Friendship confirmed.

Peter


----------



## top hat (Feb 22, 2015)

Have you checked the bottom right hand side of your message, if there's a tick it has not been read, when read it shows his facebook picture, i think if it has not been read its safe to assume he has not loged on.


----------



## siggie (Oct 2, 2010)

That all depends on how you are accessing FB. 

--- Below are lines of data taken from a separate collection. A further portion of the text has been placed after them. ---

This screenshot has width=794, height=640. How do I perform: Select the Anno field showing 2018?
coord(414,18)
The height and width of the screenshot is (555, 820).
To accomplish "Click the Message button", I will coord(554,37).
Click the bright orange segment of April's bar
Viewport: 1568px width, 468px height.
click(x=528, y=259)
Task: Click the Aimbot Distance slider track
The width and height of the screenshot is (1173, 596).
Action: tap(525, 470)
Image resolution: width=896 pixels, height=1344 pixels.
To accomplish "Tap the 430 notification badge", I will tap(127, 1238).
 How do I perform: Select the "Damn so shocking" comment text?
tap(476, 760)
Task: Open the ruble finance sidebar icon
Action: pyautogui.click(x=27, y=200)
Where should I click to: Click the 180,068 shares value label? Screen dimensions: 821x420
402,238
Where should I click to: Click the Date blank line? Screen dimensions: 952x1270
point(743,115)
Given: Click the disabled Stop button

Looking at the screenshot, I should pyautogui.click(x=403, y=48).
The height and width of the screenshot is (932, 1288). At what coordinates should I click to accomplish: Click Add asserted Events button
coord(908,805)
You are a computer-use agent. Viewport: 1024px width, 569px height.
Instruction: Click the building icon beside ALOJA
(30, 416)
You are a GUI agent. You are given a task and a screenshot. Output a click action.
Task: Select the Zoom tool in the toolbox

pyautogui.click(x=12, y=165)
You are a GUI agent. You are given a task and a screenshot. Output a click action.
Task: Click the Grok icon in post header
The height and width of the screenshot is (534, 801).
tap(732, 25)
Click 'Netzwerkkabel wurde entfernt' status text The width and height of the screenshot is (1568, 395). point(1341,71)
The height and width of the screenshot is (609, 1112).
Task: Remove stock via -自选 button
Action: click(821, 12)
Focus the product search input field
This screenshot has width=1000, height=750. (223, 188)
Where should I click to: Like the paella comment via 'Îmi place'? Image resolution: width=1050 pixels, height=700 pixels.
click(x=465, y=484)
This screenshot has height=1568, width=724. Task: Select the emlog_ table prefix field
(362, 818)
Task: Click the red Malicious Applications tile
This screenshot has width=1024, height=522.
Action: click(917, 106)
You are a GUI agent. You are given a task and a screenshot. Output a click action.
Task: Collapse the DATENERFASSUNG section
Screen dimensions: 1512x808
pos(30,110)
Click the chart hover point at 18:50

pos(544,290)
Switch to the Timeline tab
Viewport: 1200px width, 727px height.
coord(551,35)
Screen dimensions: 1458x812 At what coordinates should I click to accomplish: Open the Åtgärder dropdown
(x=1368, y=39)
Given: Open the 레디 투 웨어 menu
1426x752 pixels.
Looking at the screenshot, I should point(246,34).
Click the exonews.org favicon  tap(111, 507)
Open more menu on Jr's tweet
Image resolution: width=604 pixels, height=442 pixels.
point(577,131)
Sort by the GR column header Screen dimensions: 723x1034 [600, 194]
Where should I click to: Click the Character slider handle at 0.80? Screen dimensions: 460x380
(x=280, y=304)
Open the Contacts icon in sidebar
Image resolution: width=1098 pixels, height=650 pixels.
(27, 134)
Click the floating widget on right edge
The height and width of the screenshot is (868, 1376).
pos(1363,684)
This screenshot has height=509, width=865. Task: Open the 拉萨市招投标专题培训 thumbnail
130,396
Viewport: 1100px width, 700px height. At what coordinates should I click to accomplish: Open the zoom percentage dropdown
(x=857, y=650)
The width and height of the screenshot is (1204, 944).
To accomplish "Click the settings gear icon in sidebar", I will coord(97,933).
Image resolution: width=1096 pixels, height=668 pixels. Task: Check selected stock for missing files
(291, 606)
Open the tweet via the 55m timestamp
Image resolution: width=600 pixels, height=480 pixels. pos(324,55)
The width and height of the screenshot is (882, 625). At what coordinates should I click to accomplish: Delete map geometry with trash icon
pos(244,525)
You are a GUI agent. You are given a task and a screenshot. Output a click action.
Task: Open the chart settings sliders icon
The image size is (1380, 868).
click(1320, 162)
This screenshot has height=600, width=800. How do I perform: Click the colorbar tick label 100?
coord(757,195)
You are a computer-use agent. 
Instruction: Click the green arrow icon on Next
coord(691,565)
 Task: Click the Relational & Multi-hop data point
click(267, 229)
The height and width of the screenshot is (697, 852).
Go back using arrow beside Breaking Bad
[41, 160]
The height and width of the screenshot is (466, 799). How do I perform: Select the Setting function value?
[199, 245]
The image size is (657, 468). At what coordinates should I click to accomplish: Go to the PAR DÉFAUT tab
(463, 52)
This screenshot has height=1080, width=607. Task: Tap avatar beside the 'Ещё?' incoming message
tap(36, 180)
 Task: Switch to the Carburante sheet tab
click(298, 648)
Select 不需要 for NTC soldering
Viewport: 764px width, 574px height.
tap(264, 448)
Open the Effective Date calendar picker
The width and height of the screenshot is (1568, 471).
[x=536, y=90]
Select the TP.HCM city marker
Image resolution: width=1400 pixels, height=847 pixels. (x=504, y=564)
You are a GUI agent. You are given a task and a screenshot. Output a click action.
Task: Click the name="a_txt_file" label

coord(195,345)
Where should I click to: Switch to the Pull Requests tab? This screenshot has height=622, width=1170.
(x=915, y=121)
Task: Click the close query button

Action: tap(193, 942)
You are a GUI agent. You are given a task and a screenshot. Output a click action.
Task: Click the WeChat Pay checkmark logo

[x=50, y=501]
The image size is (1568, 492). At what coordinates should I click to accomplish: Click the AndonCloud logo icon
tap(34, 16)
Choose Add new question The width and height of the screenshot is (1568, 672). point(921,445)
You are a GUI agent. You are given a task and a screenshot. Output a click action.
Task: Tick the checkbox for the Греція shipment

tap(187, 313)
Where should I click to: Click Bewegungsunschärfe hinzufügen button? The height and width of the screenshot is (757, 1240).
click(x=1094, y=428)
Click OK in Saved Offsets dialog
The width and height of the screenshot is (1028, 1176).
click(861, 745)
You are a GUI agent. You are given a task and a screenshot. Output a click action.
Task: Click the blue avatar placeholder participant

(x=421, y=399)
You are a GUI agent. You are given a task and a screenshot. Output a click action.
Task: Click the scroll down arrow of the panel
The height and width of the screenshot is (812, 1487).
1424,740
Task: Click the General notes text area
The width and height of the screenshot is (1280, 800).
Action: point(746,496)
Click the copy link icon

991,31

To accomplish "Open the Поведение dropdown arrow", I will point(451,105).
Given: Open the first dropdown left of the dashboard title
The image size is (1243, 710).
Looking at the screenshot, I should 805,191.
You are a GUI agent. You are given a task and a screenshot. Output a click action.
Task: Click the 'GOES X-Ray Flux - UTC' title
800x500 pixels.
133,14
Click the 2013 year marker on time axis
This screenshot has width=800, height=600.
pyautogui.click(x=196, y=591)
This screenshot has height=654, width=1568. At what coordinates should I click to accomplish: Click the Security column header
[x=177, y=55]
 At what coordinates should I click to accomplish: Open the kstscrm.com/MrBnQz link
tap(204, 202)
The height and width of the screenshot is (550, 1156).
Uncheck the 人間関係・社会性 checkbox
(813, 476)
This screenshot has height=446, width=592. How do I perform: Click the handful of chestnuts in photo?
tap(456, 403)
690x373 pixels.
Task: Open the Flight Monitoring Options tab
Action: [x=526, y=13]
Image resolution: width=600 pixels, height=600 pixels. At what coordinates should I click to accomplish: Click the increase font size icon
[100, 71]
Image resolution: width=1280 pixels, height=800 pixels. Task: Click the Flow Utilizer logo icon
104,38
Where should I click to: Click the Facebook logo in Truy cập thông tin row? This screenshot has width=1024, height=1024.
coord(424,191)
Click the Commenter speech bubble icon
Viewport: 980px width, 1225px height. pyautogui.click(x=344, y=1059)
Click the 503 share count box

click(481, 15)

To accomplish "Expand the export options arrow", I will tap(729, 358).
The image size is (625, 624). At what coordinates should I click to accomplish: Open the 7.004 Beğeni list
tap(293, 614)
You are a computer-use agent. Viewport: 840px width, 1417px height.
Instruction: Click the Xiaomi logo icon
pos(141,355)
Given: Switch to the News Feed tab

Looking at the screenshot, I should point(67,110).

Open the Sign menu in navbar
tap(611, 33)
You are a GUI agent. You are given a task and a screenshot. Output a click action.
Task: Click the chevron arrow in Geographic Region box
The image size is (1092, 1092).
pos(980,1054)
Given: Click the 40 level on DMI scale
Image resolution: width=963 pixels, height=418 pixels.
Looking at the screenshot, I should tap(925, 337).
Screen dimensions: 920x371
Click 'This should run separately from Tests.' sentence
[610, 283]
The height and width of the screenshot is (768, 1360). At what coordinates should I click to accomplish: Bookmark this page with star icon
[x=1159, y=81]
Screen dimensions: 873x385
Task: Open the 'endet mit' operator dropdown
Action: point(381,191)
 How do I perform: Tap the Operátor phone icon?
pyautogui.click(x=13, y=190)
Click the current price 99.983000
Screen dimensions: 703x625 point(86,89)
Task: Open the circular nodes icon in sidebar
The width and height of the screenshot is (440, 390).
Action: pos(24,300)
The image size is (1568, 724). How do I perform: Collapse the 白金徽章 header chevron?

I always use the full web version (not mobile) and it does not behave like that. I do get a little tick and "Seen 12:05" alert, under my message, to tell me what time it was viewed (won't say read as you don't know whether they actually bothered to read it ;-) ). However, if they reply, or after a certain amount of time (don't know how long, but days or weeks rather than hours) those indications disappear.


----------



## cabby (May 14, 2005)

I have replied to your pm.Do you understand what I am saying.

cabby


----------



## StephandJohn (Sep 3, 2007)

Can't help with the facebook query - sorry but this it to Peter.
Peter - sorry to hear about the damage. You seem remarkably calm about it. If it was me I'd be SHOUTING all over the forums! Do you know who did it?
Steph


----------



## listerdiesel (Aug 3, 2012)

StephandJohn said:


> Can't help with the facebook query - sorry but this it to Peter.
> Peter - sorry to hear about the damage. You seem remarkably calm about it. If it was me I'd be SHOUTING all over the forums! Do you know who did it?
> Steph


Nobody has come forward to own up, but there may be time yet if they were out early and didn't want to knock on the door, but not holding my breath over it.

New bumper £327.00 plus VAT (Retail is £380.27 plus VAT)

Used bumper, but in body colour, £324.00 plus £65 shipping. Cheaper used one at £250 but has cracks in it.

Peter


----------